Generate toy dataset: random matrix $X$ of dim $N \times d$, where $N=800$ denotes number of tokens and $d = 100$ denotes dimensionality of embedding space.

In [2]:
N = 800
d = 100

np.random.seed(213)
X = np.random.randn(N, d)

We will calculate cosine correlation between two random vectors $U$ and $V$ as:
$$
\operatorname{Coco}(U,V) = \mathbb{E} \left[ \overline{U} \cdot \overline{V} \right] - \mathbb{E} \left[ \overline{U} \right] \cdot \mathbb{E} \left[ \overline{V} \right]
$$

where
$$
\overline{U} = \frac{U}{||U||}, \quad \overline{V} = \frac{V}{||V||}
$$

Step 1: compute and cache normalized unpooled embeddings:
$$
\overline{X}_i = \frac{X_i}{||X_i||}
$$

where $\overline{X}_i$ is normalized embedding of $i$-th token, $i=1, 2, \dots, N$


In [3]:
# Calculate norms
norms = np.linalg.norm(X, axis=1, keepdims=True) # shape (N, 1)

# Avoid division by zero
norms[norms == 0] = 1.0

# Normalize embeddings
X_normalized = X / norms # shape (N, d)

Step 2: compute and cache prefix sums:
$$
S_{k} = \sum_{i=1}^{k-1} \overline{X}_{i}
$$

for $k = 0, 1, \dots, N$. Each prefix sum $S_k$ is a $d$-dimensional vector.

In [4]:
S = np.zeros((N+1, d))
S[1:] = np.cumsum(X_normalized, axis=0) # shape (N+1, d)

Fix lag $l = 5.$

In [5]:
l = 5
length = N - l

Step 3: Calculate 
$$
\mathbb{E} \left[ \overline{U} \right] = \frac{S_{N-l} - S_0}{N - l} = \frac{1}{N - l} \sum_{i=1}^{N-l} \overline{X}_i
$$

and

$$
\mathbb{E} \left[ \overline{V} \right] = \frac{S_{N} - S_l}{N - l} = \frac{1}{N - l} \sum_{i=l}^{N} \overline{X}_i
$$

These expected values are $d$-dimensional vectors.

In [6]:
E_U = (S[N-l] - S[0]) / length # shape (d,1)
E_V = (S[N] - S[l]) / length # shape (d,1)

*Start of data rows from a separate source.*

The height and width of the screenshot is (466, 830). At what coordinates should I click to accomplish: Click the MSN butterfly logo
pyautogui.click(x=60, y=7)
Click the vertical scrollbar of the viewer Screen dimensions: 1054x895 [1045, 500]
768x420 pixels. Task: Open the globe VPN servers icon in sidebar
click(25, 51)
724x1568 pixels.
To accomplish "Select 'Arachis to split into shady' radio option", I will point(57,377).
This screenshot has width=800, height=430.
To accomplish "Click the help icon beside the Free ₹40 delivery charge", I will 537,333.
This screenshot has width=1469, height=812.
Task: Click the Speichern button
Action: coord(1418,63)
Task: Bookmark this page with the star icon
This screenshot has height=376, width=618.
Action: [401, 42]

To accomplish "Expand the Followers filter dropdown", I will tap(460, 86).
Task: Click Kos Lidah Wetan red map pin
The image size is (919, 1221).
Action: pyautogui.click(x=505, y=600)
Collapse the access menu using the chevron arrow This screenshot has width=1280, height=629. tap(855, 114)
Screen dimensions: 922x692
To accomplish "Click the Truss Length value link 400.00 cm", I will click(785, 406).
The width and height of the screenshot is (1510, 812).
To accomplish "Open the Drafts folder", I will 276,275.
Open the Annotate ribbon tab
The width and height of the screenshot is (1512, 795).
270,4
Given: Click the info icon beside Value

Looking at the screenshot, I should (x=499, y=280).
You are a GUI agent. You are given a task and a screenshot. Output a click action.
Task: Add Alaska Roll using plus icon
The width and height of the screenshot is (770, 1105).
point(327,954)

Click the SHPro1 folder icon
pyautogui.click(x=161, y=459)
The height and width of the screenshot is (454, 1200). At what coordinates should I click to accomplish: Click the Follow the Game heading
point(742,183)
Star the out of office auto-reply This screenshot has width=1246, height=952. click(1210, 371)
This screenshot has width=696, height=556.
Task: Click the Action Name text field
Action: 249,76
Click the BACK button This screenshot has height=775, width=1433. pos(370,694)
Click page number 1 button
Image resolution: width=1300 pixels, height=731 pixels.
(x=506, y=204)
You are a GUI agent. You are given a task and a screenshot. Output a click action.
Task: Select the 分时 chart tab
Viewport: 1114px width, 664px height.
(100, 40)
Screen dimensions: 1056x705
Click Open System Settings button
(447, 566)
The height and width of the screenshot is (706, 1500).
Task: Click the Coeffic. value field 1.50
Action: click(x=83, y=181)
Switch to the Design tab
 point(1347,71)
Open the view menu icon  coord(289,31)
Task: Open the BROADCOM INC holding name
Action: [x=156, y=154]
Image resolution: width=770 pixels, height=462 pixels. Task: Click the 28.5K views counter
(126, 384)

Calculate dot product $\mathbb{E} \left[ \overline{U} \right] \cdot \mathbb{E} \left[ \overline{V} \right]$

In [7]:
EU_EV = np.dot(E_U, E_V) # scalar

Step 4: Calculate
$$
\mathbb{E} \left[ \overline{U} \cdot \overline{V} \right] = \frac{1}{N-l} \sum_{i=1}^{N-l} \overline{X_i} \cdot \overline{X}_{i+l}
$$

In [8]:
U = X_normalized[:N-l] # shape (N-l, d)
V = X_normalized[l:] # shape (N-l, d)
dot_products = np.sum(U * V, axis=1) # shape (N-l, 1)
E_UV = np.mean(dot_products) # scalar

Step 5: Return Coco.

In [9]:
E_UV - EU_EV

-0.0018225311183616708